I remember nothing of the lecture’s content. (I hadn’t then even heard of Du Bois.) The lecturer’s command of his material, however, and the aplomb with which he delivered it impressed this most impressionable of young minds. (One can hear how he sounded then by listening to this February 18, 1968 Du Bois lecture.) Conservative in fashion and demeanor, Aptheker, then 54, had a military bearing and matching haircut. Appearing to me to be more learned than any five of my teachers or adult relatives combined, he held me spellbound for over an hour.
I bought Aptheker’s books and pamphlets by the bushel by heading east from my high school across Union Square and entering the CPUSA’s Jefferson Book Shop on 16th Street, just east of Union Square. I scooped up everything of his I could and made time to absorb every line. While I now recognize Aptheker’s political essays as essentially propaganda, they then modeled for me the finest prose. They made the power of rhetoric a topic for me. For the first time I thought, “I’d like to be a writer!”
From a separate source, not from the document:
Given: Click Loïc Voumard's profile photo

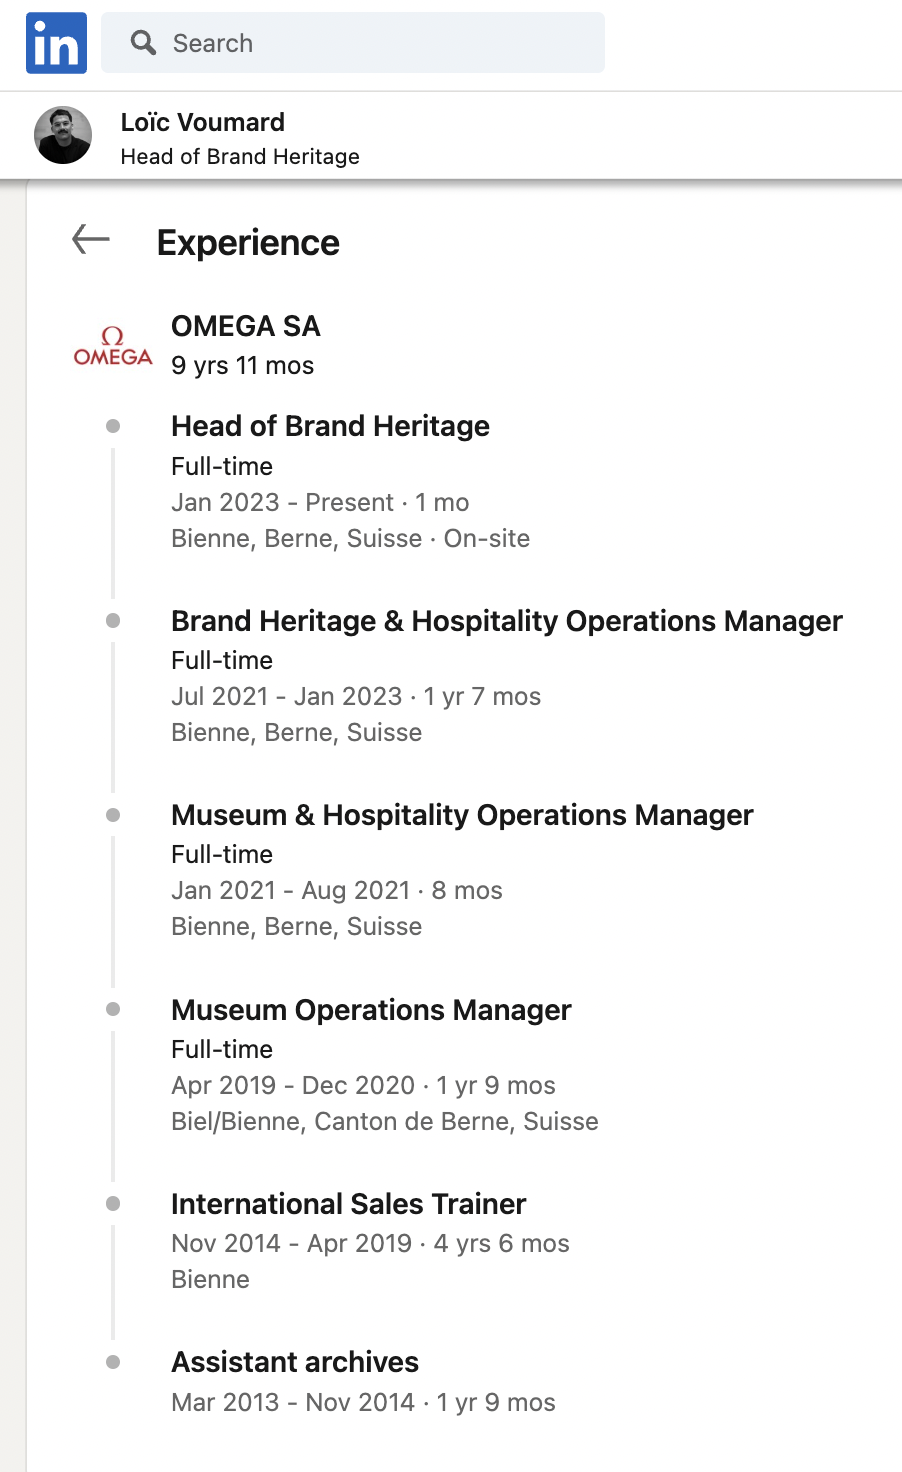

As Director of the American Institute for Marxist Studies (AIMS) Aptheker had an office on East 30th Street. Visiting it one day I introduced myself as a member of the Young Workers Liberation League, the latest edition of the Young Communist League. I took advantage of its library of Marxism (mostly its Stalinist subdivision). Whenever school was out, I’d make my way to AIMS and get lost in its shelves. Taking a break from reading, I’d catch him typing with two fingers, the aroma of coffee and hamburger wafting into the reading room outside his office. With trepidation at first, I’d ask him a question.